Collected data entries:
------
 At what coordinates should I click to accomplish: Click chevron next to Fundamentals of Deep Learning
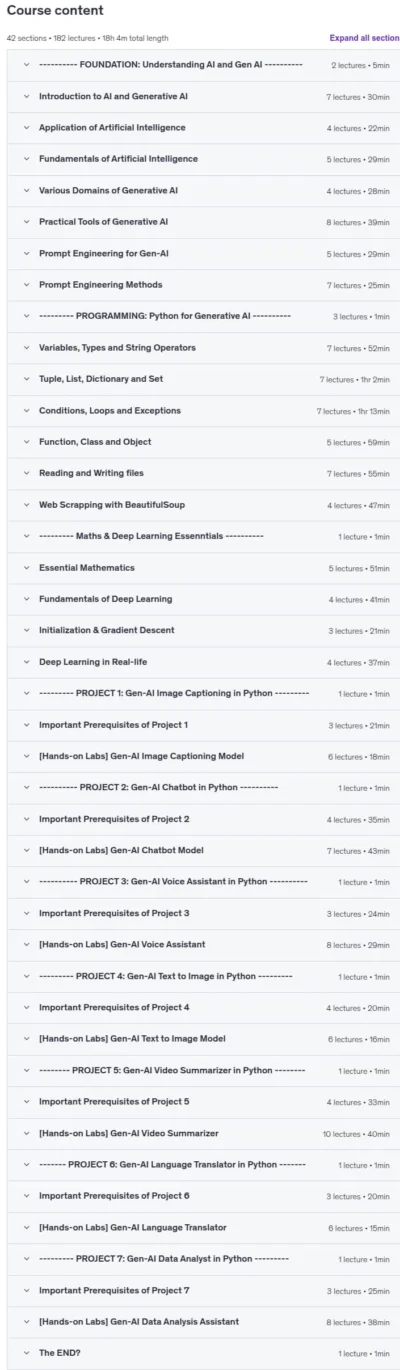pyautogui.click(x=25, y=598)
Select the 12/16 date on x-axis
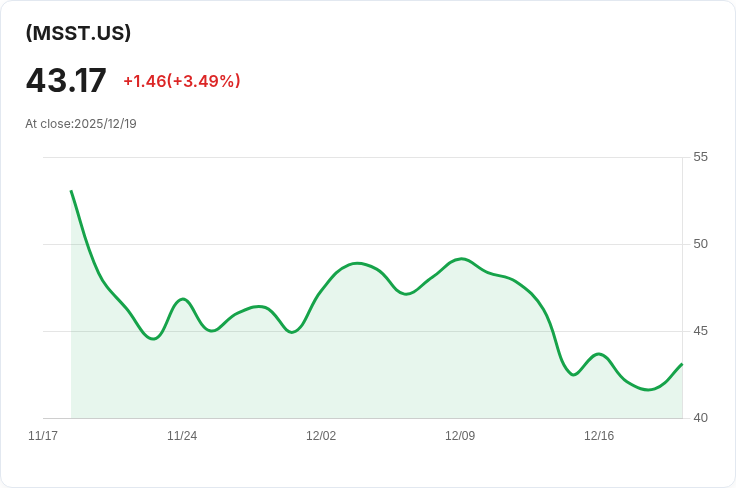The width and height of the screenshot is (736, 488). (x=599, y=436)
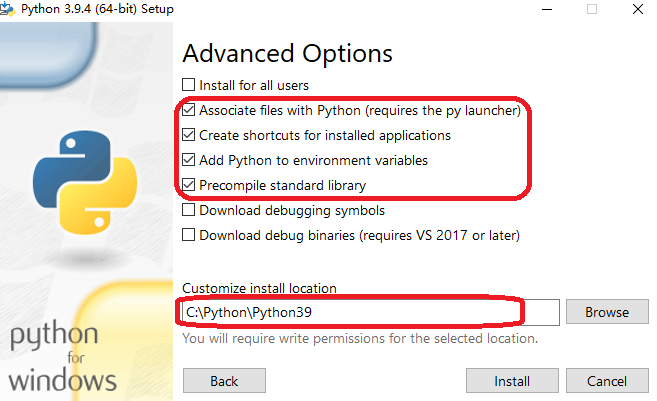Enable Install for all users
The height and width of the screenshot is (401, 657).
click(x=189, y=85)
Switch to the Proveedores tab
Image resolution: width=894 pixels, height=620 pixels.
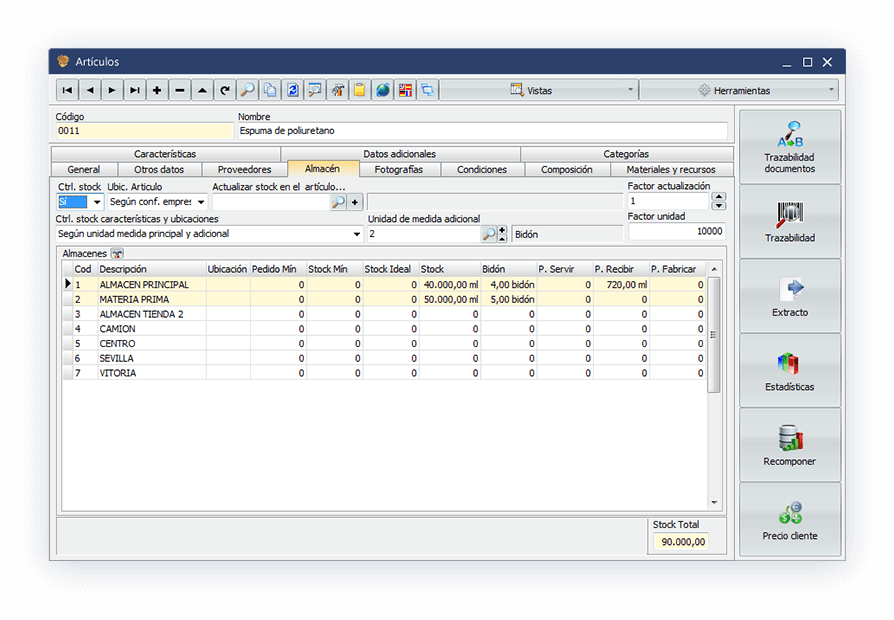tap(244, 170)
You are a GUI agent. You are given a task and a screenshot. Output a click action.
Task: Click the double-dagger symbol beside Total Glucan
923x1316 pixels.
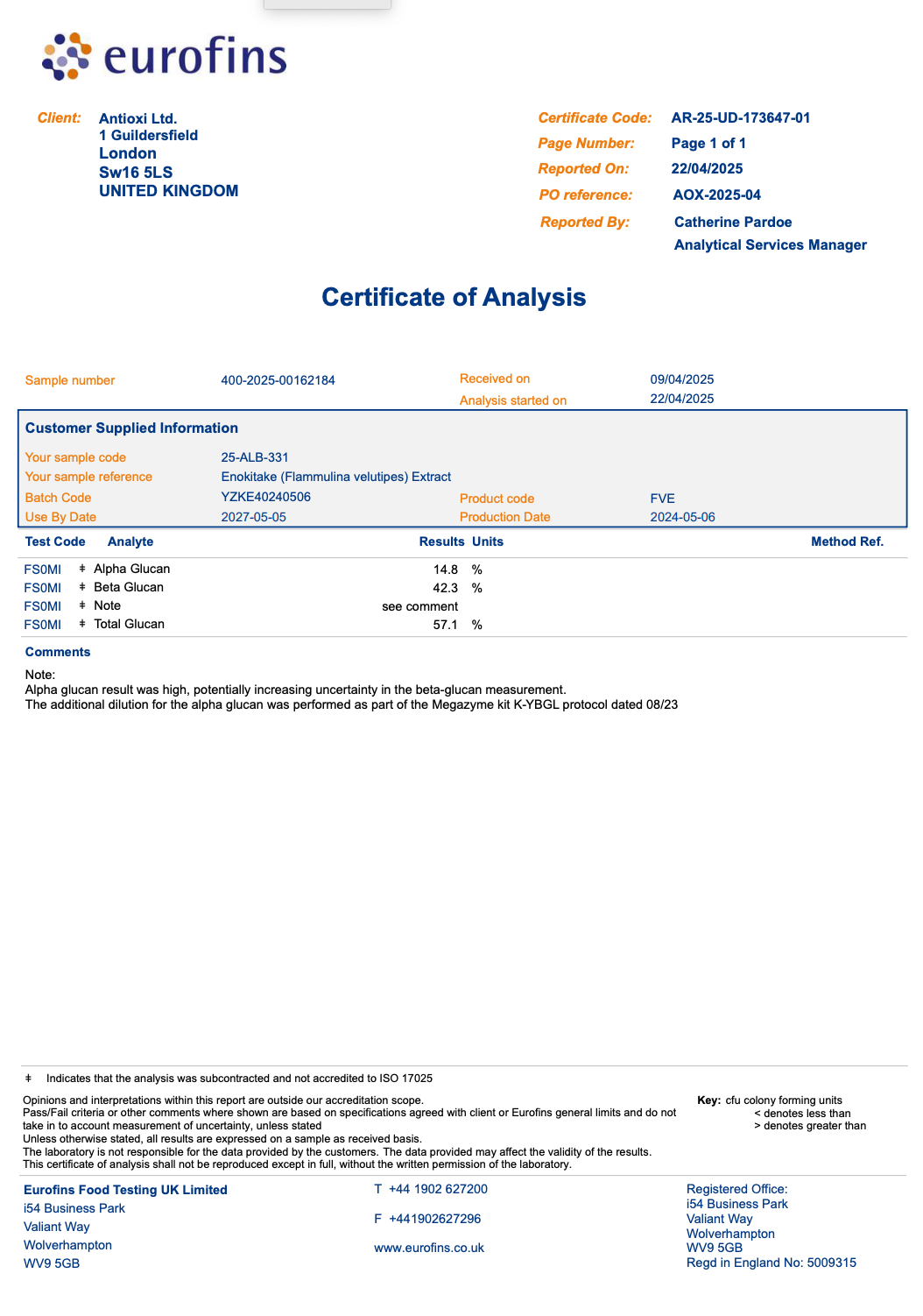82,624
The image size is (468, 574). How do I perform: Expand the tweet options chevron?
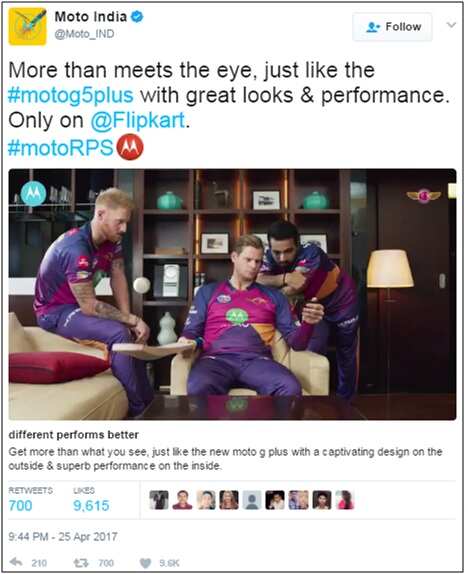(x=451, y=25)
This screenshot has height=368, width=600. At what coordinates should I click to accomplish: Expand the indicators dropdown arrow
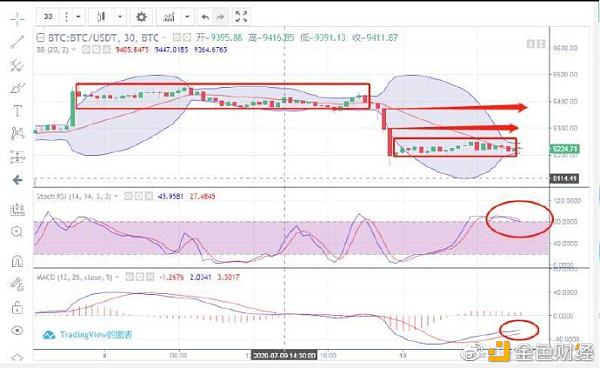(x=187, y=17)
------
Instructions to follow: Give back, word for word, the lines from the one with "Task: Click the" to the end of the records above, and no pictures.

Task result:
Task: Click the double-dagger symbol beside Total Glucan
923x1316 pixels.
82,624
The image size is (468, 574). How do I perform: Expand the tweet options chevron?
(x=451, y=25)
This screenshot has height=368, width=600. At what coordinates should I click to accomplish: Expand the indicators dropdown arrow
(x=187, y=17)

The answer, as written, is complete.